PASSAGE FOR REVIEW:

+ + + + + + +

Why do mitochondria produce more ROS when we age?

Lead Research Organisation: University of Glasgow
Department Name: College of Medical, Veterinary &Life Sci


An ever-increasing ageing population is the most critical challenge that we will face in this century. Ageing is a health and a socio-economic problem that will determine future political decisions. Societies are dedicating a growing number of public and private resources to the care of the elderly. Losing the ability to have an active and independent life is found to be a main concern amongst the elderly in opinion polls. This problem is aggravated by the absence of a global strategy to address ageing as a single ailment rather than as unconnected individual age-associated diseases.

In order to make progress, we need to understand the fundamental causes that drive ageing and identify and implement strategies that target these causes. We must pinpoint and investigate the root causes of ageing, generate appropriate animal models to test hypotheses rigorously and translate these findings into clinical studies in humans. This proposal will generate direct knowledge about how and why we age and interventions that extend animal lifespan. In the past, we and others have shown that the accumulation of defective mitochondria is a hallmark of ageing that is conserved across evolution. Mitochondria are central to cellular energy metabolism. When they are dysfunctional, energy production is interrupted, and cell homeostasis is lost. Accordingly, ageing is characterised by a loss in cellular power.

+ + + + + + +

GIVEN DATA:
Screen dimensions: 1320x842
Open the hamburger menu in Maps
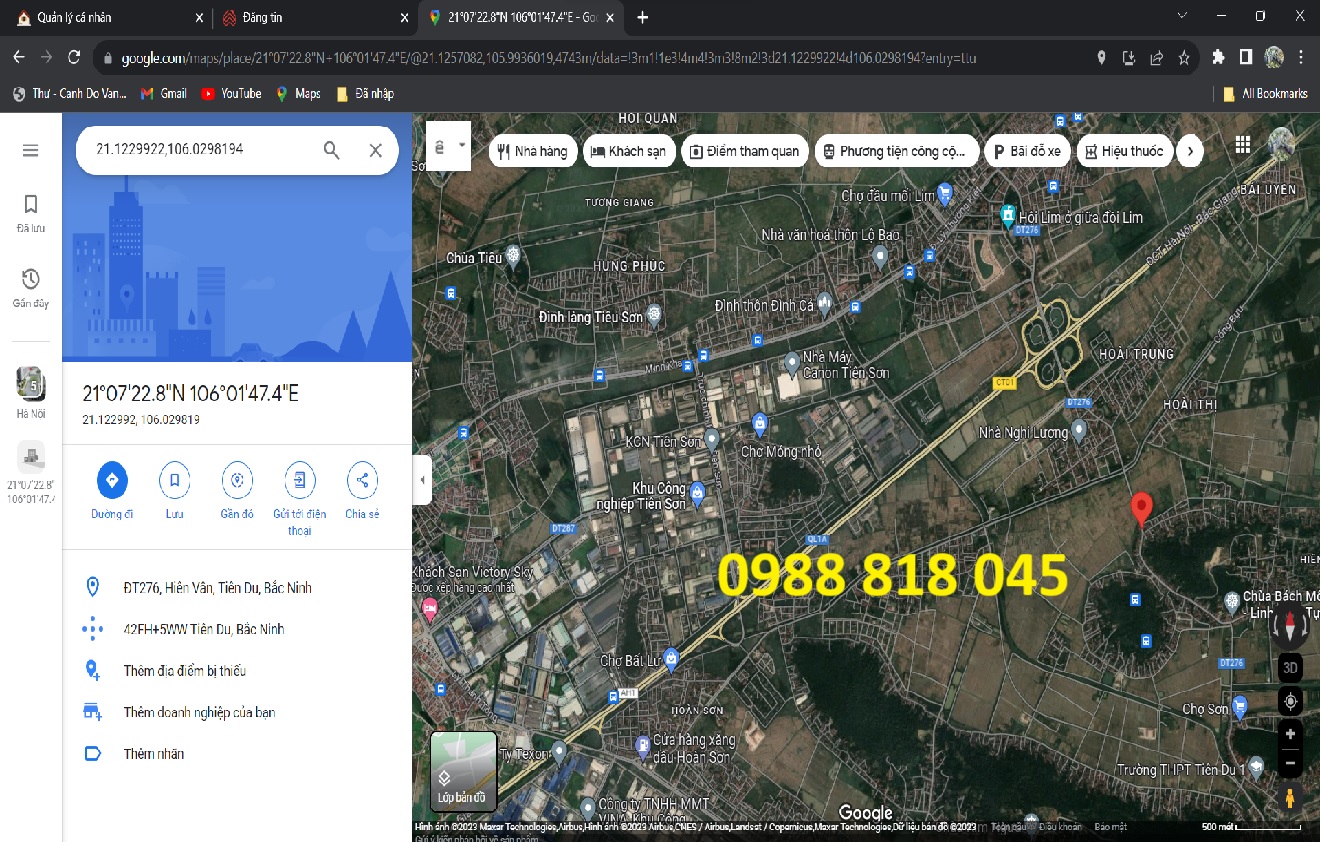pos(30,151)
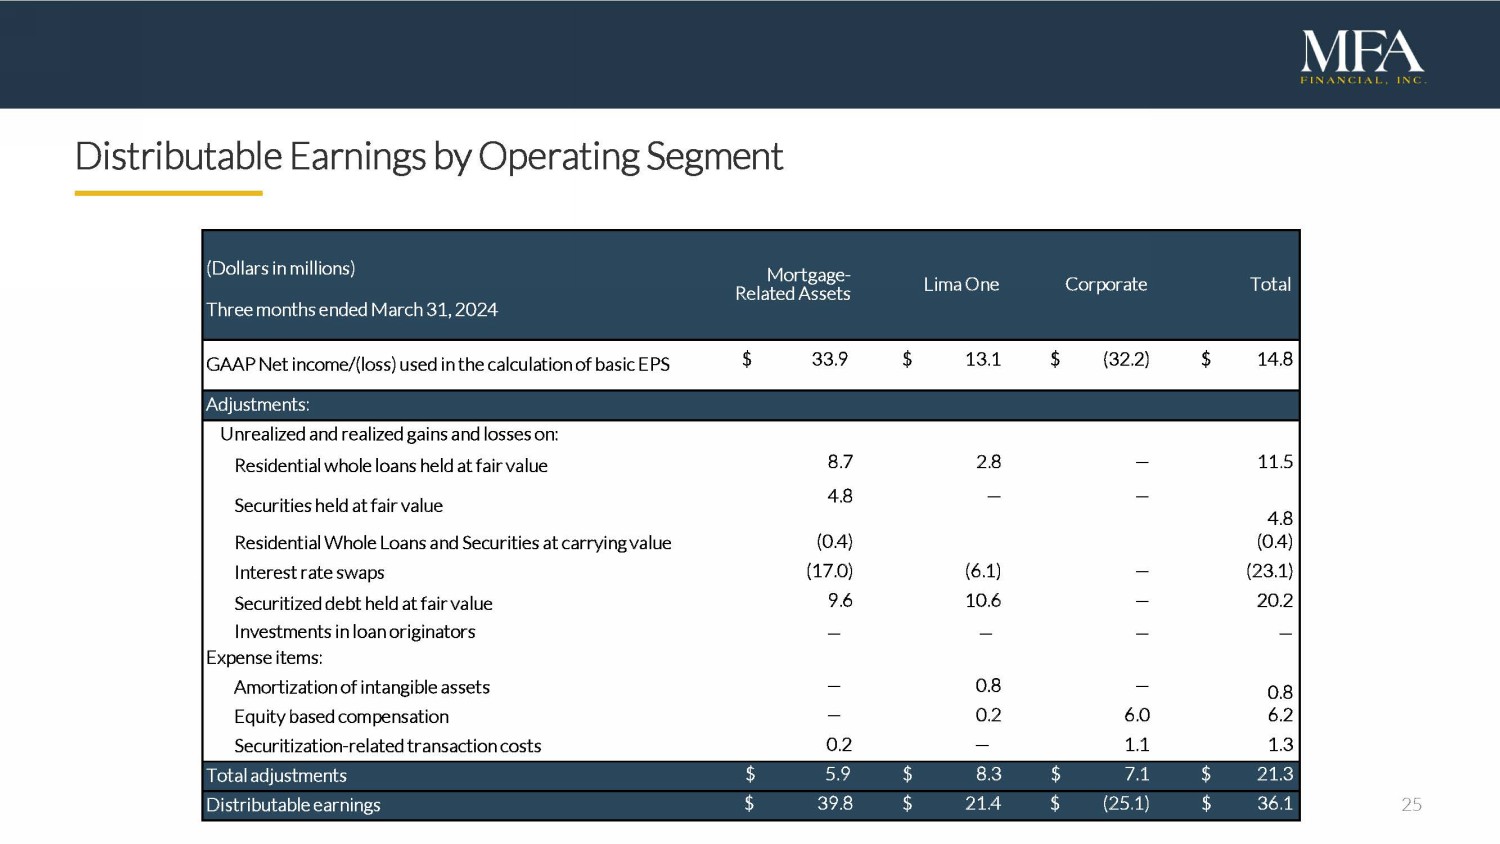This screenshot has width=1500, height=844.
Task: Click the Equity based compensation row label
Action: (x=341, y=717)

+ + + + + + +

CHECK YOUR UNDERSTANDING:
1 > In the project summary on aging and mitochondria, rewrite the paragraph beginning "An ever-increasing ageing population" as a short bulleted list that keeps its main facts.
2 > Answer these questions using the project summary on aging and mitochondria:
(a) Which organization leads the research?
(b) What do the elderly name as a main concern in opinion polls?
(c) What happens when mitochondria are dysfunctional?
3 > Continue the project summary on aging and mitochondria from where it stops.

ANSWERS TO THE EXERCISES:
1 >
- A growing aging population is the biggest challenge of this century.
- Aging is both a health problem and a social and economic one that will shape future political decisions.
- Societies are spending more and more public and private resources on caring for the elderly.
- In opinion polls, the elderly name losing an active, independent life as a main concern.
- The problem is made worse by the lack of a global strategy that treats aging as a single ailment instead of as separate age-related diseases.

2 >
(a) The University of Glasgow.
(b) Losing the ability to have an active and independent life.
(c) Energy production is interrupted, and cell homeostasis is lost.

3 >
Over the last ten years, we have learned a significant amount about the negative consequences of carrying dysfunctional mitochondria. For example, free radicals produced as toxic metabolic by-products cause cellular damage and are associated with many age-related diseases such as Alzheimer's and Parkinson's diseases. However, it is still unknown why, as we age, mitochondria produce less energy and more toxins. This project will fill this gap in our knowledge by determining why and how dysfunctional mitochondria accumulate during ageing.

We will take advantage of the fruit fly's short lifespan and powerful genetics to study how old mitochondria produce free radicals that damage the cell. We will begin by investigating where and at what level free radicals are produced in normal conditions and under stress. Next, we will investigate why defective mitochondria accumulate. We will employ state-of-the-art technology to manipulate the epigenome. The epigenome is the "instruction manual" that reads the information stored in the genome. During ageing, this "manual" is damaged, and cells lose their ability to interpret the genetic code correctly. Finally, we will use this new knowledge to develop innovative strategies to prevent, delay or reverse the accumulation of defective mitochondria, asking whether this is sufficient to extend fly lifespan. The primary goal is to understand what is required for the prevention, delay and reversal of ageing in humans.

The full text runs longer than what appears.